According to the HeadHunter portal, in October 2021, data miners’ salaries in Russia ranged from ₽28,000 to ₽250,000.

Programs for Data Mining

There are many programs that can perform Data Mining tasks. Here are some examples:

- SAS Enterprise Miner
- Microsoft Analysis Services
- SAS Customer Intelligence 360
- SAS Credit Scoring
- Board
- SAS Revenue Optimization
- RapidMiner

The Future of Data Mining

The Data Mining systems market is growing. This is facilitated by the activities of large corporations: SAS, IBM, Microsoft, Oracle, and others. It is expected that by 2027 the volume of the global advanced analytics market will grow by 23.1% and reach $56.2 billion.
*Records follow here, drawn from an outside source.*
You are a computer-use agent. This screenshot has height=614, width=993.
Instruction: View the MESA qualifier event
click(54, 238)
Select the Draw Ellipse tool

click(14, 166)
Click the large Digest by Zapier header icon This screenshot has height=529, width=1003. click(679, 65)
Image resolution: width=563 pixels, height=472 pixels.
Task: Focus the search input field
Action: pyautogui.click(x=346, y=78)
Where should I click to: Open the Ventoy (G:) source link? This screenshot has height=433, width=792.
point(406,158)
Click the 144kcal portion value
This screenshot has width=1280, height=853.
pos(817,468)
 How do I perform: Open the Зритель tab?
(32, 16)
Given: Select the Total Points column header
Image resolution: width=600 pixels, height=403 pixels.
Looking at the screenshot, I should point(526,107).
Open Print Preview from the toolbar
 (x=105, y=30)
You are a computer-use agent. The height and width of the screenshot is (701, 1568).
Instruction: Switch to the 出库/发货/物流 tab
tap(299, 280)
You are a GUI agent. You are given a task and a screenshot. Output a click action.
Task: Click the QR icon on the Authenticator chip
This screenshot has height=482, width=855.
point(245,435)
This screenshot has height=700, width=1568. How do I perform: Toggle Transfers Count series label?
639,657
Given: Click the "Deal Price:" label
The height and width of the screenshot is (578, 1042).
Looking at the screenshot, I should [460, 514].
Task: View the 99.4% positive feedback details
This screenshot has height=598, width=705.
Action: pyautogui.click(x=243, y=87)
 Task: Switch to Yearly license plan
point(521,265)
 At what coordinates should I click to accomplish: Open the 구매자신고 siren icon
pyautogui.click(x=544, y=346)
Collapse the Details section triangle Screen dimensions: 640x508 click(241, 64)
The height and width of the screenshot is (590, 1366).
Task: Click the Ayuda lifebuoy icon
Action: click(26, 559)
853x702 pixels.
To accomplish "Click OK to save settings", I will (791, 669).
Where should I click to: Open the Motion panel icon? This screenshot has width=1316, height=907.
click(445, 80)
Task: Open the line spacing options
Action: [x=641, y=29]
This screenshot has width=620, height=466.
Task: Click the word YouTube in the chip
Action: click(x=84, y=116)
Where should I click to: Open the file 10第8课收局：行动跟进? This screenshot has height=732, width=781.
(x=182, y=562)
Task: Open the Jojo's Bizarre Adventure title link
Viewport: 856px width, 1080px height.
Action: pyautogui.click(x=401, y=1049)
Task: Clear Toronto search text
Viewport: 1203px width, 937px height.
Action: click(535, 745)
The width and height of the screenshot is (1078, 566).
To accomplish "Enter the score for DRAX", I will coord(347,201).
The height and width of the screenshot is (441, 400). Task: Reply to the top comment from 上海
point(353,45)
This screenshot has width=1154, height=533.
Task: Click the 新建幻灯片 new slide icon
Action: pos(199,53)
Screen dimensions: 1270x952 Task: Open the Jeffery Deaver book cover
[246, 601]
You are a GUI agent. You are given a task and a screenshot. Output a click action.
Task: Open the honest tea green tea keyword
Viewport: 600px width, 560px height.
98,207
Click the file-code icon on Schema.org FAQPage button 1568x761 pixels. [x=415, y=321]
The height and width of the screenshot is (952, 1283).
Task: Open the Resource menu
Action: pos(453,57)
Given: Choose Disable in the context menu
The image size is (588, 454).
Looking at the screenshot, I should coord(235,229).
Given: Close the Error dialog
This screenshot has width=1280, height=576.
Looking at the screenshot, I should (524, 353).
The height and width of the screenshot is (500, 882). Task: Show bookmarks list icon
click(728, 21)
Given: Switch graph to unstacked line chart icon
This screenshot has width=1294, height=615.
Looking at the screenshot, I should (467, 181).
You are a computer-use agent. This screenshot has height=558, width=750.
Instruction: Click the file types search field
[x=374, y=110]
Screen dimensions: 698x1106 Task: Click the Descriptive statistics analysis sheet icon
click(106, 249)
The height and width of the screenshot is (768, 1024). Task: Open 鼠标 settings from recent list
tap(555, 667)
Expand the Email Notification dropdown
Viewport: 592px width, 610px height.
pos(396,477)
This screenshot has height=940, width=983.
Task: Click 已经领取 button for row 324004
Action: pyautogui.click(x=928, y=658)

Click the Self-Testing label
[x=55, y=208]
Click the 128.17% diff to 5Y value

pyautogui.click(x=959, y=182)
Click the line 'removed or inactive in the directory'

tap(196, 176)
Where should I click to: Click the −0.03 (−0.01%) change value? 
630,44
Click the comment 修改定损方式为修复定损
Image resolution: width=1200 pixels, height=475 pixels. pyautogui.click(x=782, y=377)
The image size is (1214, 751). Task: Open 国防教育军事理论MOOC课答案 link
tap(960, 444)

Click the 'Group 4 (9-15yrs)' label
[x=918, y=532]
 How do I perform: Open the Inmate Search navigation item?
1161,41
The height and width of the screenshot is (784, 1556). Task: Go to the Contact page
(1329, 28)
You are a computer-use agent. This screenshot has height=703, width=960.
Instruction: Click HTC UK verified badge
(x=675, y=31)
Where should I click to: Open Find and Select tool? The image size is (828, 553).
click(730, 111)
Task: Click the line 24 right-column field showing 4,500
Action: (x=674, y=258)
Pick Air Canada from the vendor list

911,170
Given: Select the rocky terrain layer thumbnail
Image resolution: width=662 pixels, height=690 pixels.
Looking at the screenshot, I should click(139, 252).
Recent trends in Data Mining include the development of analysis methods with elements of virtual and augmented reality, their integration with database systems, mining of biological data for innovations in medicine, web mining (analysis of data on the internet), real-time data analysis, as well as measures to protect privacy in data mining. Industry leaders believe that in the future, data mining will be used in intelligent applications that will be embedded in corporate data warehouses.

The main problem in discovering patterns in data is the time required to search through information arrays. Known methods either artificially limit such a search or build entire decision trees that reduce search efficiency. Solving this problem remains the main goal of developers of Data Mining products.